» Your instructions
Could you restate these records word for word, leaving out the pictures?

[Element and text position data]
* * *

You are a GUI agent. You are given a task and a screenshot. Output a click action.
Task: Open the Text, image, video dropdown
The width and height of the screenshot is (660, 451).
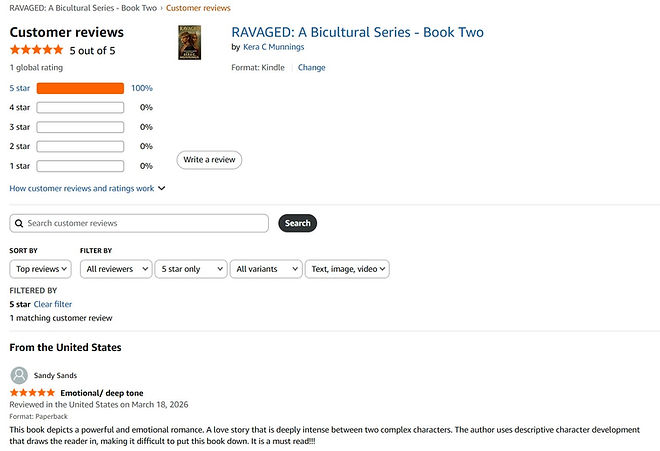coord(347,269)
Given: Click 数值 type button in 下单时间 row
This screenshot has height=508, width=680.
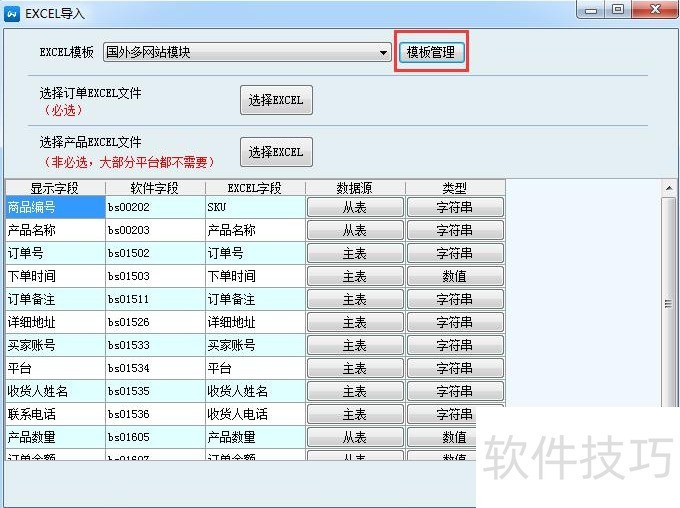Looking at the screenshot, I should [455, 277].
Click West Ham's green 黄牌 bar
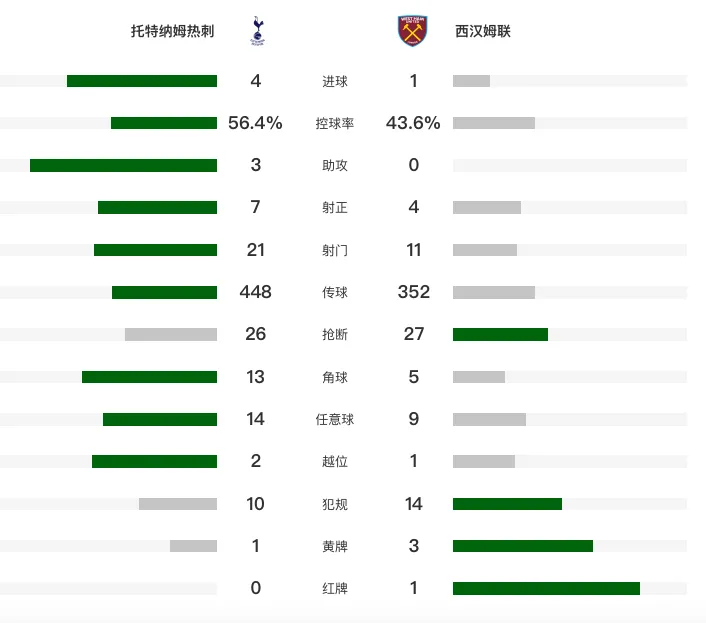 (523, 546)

* * *

» Output of the exercise
You are a GUI agent. You are given a task and a screenshot. Output a click action.
Task: Open the Text, image, video dropdown
The width and height of the screenshot is (660, 451).
coord(347,269)
Given: Click 数值 type button in 下单时间 row
This screenshot has height=508, width=680.
Looking at the screenshot, I should [455, 277].
Click West Ham's green 黄牌 bar
 (523, 546)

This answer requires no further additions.